Кнопф покачал головой.
— Лицемер, каков лицемер! Ну ничего, сегодня я выведу вас на чистую воду. У меня приготовлен особый аттракцион. Лойко!
Никто не отозвался на этот крик. Тогда Кнопф поднял ладони ко рту и ещё раз прокричал:
— Лойко!!
Т. услышал за спиной смех и обернулся.
К нему по полю шёл бритый наголо великан с расплющенным носом — тот самый, что хотел бороться с ним у цыганского костра. Он был гол по пояс, в тех же самых зелёных шароварах, заправленных в мягкие татарские сапоги.
— Я говорил, мы ещё встретимся, борода, — сказал цыган. — Вот и пробил час.
Т. улыбнулся.
— Насколько я помню, — ответил он, — вы пользуетесь песочными хронометрами, а они не бьют. Впрочем, кто-нибудь из декадентов мог бы использовать это как парадоксальную метафору. Ударом песочных часов является тишина. Поэтому они всё время бьют вечность…
— Не болтай, — перебил цыган. — В прошлый раз ты задурил нам голову, но сейчас не выйдет. Будем бороться до смерти… Твоей смерти.
— Этого не обещаю, — сказал Т.
Цыган шагнул к нему, взмахнул кулаком и вдруг предательски развернулся и ударил ногой — с проворством, совершенно неожиданным в таком огромном человеке. Т. отпрыгнул. Тогда цыган подскочил к нему и попытался дать кулаком в ухо. Т. опять увернулся, но в следующую секунду Лойко сильно хлестнул его по щеке ладонью. Скривившись от боли, Т. толкнул его двумя руками в живот.
Этот толчок выглядел не особенно сильным — будто Т. отпихнул заигравшегося мальчишку. Но лицо цыгана позеленело. Он согнулся, присел и некоторое время силился вдохнуть, ловя ртом непослушный воздух. Т. вытер рукавом выступившую в углу рта кровь.
— Я советовал бы вам прекратить насилие, — сказал он. — Иначе последствия будут самыми печальными.
Лойко распрямился.
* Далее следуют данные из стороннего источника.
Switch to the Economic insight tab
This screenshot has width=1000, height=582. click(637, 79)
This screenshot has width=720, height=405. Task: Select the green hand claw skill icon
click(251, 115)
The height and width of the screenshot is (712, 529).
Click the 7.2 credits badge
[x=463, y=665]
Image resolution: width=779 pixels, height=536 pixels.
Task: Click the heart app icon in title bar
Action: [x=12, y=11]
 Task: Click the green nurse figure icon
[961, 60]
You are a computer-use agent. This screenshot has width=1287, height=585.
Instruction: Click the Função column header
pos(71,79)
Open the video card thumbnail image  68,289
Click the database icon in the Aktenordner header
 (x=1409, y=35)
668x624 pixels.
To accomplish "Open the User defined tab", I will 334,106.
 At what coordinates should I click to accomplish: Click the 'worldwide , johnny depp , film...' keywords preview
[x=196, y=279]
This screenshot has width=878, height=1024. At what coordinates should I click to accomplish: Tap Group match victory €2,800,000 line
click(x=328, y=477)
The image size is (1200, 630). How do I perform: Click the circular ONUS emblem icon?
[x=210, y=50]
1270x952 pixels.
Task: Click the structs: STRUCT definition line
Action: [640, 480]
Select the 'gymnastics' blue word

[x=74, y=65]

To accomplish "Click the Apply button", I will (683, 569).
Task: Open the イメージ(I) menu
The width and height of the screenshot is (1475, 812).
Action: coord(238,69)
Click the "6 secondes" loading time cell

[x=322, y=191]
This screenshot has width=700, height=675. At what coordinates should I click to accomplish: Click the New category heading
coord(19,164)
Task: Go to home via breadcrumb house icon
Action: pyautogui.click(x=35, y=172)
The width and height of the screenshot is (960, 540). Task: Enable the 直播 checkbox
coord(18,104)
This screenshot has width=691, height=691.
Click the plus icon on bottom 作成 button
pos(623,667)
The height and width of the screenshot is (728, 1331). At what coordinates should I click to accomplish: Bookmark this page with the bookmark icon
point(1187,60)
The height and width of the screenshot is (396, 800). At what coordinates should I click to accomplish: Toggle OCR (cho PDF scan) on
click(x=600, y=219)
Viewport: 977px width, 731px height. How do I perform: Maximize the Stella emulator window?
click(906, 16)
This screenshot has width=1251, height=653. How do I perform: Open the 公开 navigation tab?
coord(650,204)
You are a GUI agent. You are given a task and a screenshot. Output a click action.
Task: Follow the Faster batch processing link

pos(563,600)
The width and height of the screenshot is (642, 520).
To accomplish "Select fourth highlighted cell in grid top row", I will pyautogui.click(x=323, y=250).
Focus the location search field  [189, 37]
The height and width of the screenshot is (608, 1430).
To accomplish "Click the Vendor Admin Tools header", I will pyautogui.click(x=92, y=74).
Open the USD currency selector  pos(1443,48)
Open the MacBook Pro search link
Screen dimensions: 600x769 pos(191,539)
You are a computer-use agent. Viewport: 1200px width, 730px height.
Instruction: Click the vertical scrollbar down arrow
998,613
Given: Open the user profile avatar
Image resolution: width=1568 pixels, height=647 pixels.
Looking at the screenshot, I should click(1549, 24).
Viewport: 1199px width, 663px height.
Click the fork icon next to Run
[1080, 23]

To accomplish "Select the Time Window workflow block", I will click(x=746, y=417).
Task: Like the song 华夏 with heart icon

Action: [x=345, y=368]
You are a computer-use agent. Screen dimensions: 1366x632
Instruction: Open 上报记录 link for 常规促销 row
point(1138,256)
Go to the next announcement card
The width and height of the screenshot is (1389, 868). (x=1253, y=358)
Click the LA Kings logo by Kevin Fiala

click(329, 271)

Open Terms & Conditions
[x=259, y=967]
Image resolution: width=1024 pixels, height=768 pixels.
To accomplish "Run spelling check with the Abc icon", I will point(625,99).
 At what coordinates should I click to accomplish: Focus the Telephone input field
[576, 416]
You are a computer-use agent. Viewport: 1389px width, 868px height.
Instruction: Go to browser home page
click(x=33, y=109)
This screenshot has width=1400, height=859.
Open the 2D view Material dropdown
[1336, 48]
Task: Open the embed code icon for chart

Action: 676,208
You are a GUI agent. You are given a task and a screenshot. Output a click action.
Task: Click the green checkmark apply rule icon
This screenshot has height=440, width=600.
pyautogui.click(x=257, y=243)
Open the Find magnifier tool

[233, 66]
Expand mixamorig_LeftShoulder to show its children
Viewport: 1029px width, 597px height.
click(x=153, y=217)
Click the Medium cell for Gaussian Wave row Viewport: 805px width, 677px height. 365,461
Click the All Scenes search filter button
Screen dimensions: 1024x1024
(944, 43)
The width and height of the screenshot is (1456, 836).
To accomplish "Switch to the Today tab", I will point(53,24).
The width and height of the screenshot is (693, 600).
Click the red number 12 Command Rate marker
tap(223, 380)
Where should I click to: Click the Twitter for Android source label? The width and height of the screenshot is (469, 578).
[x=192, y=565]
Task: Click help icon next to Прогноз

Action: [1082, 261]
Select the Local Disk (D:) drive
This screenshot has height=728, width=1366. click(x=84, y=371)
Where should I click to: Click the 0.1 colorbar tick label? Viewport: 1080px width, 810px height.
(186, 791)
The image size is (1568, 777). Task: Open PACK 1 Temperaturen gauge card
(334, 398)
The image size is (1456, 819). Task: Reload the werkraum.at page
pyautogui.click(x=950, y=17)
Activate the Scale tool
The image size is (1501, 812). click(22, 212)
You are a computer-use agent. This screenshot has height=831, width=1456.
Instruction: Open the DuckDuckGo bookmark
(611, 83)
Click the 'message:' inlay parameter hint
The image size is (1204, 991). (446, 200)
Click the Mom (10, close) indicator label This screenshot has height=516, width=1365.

В его руках появились два кривых ножа, которые он прятал в голенищах. Не тратя времени на слова, он бросился на Т.
Дальнейшее выглядело так, словно Т. с цыганом принялись танцевать какой-то легкомысленный танец, заключавшийся в том, что Т. подныривал цыгану под руки, постоянно оказываясь у него за спиной. Они сделали два или три па, и выяснилось, что Т. крепко держит цыгана за оба запястья, остановив нацеленные ему в грудь лезвия в нескольких дюймах от своей рубашки.
Удерживать цыгана было трудно — лицо Т. покраснело.
— Вы уверены, что не желаете прекратить? — спросил он хриплым от напряжения голосом. — Ещё не поздно…
— Я разрежу тебя на ремни, — прошипел цыган.
Т. сощурился.
— В Евангелие от Матфея сказано, — проговорил он, причём из его голоса вдруг исчез весь хрип, — кто ударит тебя в правую щеку твою, обрати к нему и левую. Евангелист Лука повторяет: ударившему тебя по щеке подставь и другую…
Т. подтянул цыгана ближе к себе, так, что их лица почти соприкоснулись.
— Вы, сударь, имели наглость ударить меня в правую щеку, — продолжал он, задрав бороду вверх, так, что её серо-стальная метла оказалась вровень с цыганским лицом. — Так вот вам левая! А вот правая! Левая! Правая! Левая! Правая! А вот левая! А теперь правая!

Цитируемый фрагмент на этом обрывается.